As a teaching community we create conditions in which students can grow, discover, critically engage and imagine. At best, we strive to create students who show up in their communities, ready to make a difference. Yet, students continue to learn under challenging conditions brought about by high housing, transportation and food costs. Their studies are often in tension with their commitments to work and home. Many continue to be personally affected by world events including political violence, with thoughts of home never entirely separate from the classroom.
We know that students learn best when they bring their whole selves to learning spaces and when their everyday realities are recognized. CELT staff are committed to supporting faculty and contract lecturers to deliver high quality, engaging and equitable courses. Below we highlight some of the resources offered over the winter.
The Learning & Teaching Grants and the Black Focused Pedagogy Grants are intended to support faculty in projects that foster the University’s continuing commitment to teaching excellence and pedagogical leadership, along with our community’s ongoing dedication to equity, diversity, inclusion, accessibility and decolonization (EDIA + D) in the classroom. Please consider submitting an application for these funding opportunities.

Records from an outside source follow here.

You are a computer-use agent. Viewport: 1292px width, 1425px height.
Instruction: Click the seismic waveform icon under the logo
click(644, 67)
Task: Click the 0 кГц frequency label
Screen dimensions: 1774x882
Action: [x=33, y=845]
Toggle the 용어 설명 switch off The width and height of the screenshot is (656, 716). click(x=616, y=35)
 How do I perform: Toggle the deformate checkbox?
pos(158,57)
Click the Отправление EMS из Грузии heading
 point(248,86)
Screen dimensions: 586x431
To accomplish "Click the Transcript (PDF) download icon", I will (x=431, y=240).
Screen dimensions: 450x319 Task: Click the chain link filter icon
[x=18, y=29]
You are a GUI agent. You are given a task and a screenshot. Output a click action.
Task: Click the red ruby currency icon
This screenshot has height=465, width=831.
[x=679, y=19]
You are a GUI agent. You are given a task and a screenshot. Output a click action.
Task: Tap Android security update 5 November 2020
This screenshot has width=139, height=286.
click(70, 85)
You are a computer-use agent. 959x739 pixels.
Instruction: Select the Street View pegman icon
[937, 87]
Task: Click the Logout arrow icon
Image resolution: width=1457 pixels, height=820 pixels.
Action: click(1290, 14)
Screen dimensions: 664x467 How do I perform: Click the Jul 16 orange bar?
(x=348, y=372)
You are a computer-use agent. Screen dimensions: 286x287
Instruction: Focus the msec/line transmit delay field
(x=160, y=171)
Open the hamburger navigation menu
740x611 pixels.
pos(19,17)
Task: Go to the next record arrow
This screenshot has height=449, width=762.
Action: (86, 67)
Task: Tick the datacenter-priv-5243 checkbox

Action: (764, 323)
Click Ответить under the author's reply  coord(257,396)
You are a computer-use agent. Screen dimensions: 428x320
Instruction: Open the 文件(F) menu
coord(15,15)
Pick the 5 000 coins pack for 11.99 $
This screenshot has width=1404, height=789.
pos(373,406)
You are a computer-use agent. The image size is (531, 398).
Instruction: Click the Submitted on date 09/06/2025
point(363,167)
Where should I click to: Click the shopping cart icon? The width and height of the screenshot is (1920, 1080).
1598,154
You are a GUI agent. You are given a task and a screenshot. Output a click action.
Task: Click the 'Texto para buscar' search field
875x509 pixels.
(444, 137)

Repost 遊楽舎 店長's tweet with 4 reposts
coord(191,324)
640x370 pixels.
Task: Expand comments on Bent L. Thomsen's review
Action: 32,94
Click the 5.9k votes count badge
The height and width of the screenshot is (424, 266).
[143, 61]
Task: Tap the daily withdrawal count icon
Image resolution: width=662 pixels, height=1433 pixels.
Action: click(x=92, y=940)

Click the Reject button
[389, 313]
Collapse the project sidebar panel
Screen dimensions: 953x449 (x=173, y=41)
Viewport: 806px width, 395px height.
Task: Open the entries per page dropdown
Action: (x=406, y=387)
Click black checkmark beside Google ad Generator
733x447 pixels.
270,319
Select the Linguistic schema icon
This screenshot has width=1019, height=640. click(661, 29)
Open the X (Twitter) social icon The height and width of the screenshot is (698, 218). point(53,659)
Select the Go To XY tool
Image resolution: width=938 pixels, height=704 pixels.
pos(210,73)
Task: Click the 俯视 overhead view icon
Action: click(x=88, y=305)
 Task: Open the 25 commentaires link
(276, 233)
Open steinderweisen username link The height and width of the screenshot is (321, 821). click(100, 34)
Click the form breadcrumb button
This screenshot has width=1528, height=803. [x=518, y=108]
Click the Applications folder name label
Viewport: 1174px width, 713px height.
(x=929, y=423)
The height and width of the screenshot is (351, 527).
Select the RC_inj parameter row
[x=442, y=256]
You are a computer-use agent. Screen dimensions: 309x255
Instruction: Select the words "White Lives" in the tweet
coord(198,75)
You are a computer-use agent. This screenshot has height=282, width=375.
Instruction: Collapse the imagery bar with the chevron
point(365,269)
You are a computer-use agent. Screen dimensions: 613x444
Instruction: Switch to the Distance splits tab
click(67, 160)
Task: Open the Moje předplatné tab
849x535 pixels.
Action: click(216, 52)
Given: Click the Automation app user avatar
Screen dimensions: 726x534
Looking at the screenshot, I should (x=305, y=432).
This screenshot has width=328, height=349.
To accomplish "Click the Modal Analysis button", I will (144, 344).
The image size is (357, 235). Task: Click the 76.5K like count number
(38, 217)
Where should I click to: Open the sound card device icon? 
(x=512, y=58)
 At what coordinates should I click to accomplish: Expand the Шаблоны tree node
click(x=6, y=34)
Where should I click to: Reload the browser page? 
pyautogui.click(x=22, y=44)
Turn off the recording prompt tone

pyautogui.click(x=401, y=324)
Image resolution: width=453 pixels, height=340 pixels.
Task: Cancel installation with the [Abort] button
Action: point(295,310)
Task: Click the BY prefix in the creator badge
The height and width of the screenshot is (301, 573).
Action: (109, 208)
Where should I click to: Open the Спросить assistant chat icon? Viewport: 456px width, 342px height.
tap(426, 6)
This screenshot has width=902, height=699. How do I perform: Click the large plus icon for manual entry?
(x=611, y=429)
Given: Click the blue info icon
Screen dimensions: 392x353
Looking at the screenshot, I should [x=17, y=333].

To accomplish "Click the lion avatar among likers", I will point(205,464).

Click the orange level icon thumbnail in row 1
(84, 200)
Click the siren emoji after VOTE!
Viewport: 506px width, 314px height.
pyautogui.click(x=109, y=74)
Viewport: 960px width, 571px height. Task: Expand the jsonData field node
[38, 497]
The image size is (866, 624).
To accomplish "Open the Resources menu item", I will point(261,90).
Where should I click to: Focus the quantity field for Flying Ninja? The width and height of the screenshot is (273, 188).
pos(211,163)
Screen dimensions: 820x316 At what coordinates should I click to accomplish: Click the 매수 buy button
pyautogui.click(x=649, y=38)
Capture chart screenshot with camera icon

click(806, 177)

For new and returning contract lecturers, we draw your attention to the Certificate in Instructional Excellence. Even if you do not plan to complete the certificate, the CIE modules offer guidance and additional resources to support course design, assessment, inclusive teaching methods, managing GenAI in the classroom and other topics.
As a learning and teaching community, we continue to face technological advances that open up new possibilities for research, access and everyday tasks, but raise deep ethical questions about trust, agency and accountability. As we contemplate student, faculty and our personal use of GenAI, we are asking new questions about our relationship with students, our teaching and assessment methods and our pedagogy. Keeping the human at the centre of our work remains a priority. CELT invites you to explore the many GenAI resources through upcoming workshops, new digital resources and an upcoming Generative AI Teaching Fellowship.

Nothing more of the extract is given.